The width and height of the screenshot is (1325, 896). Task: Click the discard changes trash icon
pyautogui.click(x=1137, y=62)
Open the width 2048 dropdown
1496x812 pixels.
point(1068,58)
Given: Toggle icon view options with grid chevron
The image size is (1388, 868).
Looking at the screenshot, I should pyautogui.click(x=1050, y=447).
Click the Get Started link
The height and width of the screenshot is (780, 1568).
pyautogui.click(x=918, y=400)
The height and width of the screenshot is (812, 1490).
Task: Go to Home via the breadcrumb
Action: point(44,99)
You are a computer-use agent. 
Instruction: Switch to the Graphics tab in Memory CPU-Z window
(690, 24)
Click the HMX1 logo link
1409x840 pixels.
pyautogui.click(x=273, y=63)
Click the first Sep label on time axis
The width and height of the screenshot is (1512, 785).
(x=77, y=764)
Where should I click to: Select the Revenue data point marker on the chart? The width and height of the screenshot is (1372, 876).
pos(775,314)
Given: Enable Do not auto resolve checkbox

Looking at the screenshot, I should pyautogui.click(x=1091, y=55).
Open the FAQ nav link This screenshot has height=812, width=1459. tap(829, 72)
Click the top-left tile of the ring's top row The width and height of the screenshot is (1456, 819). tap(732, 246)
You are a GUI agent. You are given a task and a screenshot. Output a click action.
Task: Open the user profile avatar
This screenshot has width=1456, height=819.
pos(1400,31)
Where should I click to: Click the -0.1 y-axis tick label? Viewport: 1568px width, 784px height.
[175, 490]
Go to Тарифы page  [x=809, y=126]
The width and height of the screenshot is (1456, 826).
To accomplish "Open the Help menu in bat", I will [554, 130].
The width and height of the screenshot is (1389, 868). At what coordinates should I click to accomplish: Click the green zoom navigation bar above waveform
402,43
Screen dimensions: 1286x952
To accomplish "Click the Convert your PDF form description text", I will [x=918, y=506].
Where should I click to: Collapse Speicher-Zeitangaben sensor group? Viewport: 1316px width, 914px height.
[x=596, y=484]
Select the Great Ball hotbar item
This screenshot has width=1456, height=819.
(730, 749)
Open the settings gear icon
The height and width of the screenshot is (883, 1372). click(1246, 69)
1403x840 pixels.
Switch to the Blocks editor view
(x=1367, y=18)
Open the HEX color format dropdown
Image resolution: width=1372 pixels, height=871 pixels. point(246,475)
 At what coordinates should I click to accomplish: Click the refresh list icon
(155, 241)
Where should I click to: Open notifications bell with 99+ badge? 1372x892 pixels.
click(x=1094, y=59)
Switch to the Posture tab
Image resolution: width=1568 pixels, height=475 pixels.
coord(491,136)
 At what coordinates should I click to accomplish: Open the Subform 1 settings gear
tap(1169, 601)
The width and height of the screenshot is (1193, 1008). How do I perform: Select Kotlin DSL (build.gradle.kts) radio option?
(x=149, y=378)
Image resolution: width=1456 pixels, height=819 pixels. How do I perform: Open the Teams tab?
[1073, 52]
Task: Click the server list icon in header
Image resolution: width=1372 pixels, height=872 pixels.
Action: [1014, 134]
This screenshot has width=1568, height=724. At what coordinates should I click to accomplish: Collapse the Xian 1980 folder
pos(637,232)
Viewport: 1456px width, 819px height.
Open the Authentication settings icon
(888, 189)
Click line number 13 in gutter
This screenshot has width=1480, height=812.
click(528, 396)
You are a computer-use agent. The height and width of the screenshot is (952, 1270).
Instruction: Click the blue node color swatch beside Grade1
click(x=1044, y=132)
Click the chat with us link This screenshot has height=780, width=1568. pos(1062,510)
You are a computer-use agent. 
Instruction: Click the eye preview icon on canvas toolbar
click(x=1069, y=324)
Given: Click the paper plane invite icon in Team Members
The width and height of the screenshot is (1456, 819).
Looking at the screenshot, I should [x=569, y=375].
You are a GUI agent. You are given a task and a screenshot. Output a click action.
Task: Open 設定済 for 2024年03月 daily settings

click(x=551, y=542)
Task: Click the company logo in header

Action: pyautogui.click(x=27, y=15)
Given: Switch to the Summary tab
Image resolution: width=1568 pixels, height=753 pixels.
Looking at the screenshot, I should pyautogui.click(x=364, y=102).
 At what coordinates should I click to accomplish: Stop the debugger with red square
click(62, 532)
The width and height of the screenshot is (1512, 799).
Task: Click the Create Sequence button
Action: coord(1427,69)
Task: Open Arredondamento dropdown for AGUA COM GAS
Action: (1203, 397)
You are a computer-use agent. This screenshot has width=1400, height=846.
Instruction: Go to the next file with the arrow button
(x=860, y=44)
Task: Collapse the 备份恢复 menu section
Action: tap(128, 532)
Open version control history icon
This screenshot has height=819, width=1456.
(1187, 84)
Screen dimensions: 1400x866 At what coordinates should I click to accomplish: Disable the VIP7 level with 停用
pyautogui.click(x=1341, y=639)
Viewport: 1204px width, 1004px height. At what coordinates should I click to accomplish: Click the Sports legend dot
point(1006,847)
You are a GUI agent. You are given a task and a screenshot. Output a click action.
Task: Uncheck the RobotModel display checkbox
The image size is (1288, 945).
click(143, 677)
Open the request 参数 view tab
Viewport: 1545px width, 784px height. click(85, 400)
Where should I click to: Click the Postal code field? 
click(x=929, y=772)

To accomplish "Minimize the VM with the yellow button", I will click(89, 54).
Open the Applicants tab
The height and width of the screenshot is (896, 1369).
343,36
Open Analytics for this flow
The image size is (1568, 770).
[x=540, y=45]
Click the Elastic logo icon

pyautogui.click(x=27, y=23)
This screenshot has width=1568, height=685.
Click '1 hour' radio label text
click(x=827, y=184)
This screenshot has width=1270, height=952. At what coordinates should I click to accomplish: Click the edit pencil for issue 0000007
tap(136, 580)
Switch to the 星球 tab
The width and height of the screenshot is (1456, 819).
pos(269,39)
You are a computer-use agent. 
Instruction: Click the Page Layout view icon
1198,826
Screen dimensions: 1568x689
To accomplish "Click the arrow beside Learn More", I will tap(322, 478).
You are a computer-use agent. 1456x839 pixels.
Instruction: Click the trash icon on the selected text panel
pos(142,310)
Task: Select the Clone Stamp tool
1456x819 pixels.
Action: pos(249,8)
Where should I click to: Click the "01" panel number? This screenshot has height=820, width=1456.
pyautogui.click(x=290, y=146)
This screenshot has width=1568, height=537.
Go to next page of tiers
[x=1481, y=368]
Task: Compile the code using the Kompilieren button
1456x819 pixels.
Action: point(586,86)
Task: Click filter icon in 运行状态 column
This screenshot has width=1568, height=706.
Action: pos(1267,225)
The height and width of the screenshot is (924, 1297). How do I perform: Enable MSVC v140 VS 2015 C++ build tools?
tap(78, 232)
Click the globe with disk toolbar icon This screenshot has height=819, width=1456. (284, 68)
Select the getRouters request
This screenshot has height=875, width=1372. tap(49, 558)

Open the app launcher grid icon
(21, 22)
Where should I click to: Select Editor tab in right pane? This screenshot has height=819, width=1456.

What this task involves: Up to and including the last line of the data, copy each line exactly, starting with the line that contains "Instruction: Click the trash".

Response:
Instruction: Click the trash icon on the selected text panel
pos(142,310)
Task: Select the Clone Stamp tool
1456x819 pixels.
Action: pos(249,8)
Where should I click to: Click the "01" panel number? This screenshot has height=820, width=1456.
pyautogui.click(x=290, y=146)
This screenshot has width=1568, height=537.
Go to next page of tiers
[x=1481, y=368]
Task: Compile the code using the Kompilieren button
1456x819 pixels.
Action: point(586,86)
Task: Click filter icon in 运行状态 column
This screenshot has width=1568, height=706.
Action: pos(1267,225)
The height and width of the screenshot is (924, 1297). How do I perform: Enable MSVC v140 VS 2015 C++ build tools?
tap(78, 232)
Click the globe with disk toolbar icon This screenshot has height=819, width=1456. (284, 68)
Select the getRouters request
This screenshot has height=875, width=1372. tap(49, 558)

Open the app launcher grid icon
(21, 22)
Where should I click to: Select Editor tab in right pane? This screenshot has height=819, width=1456.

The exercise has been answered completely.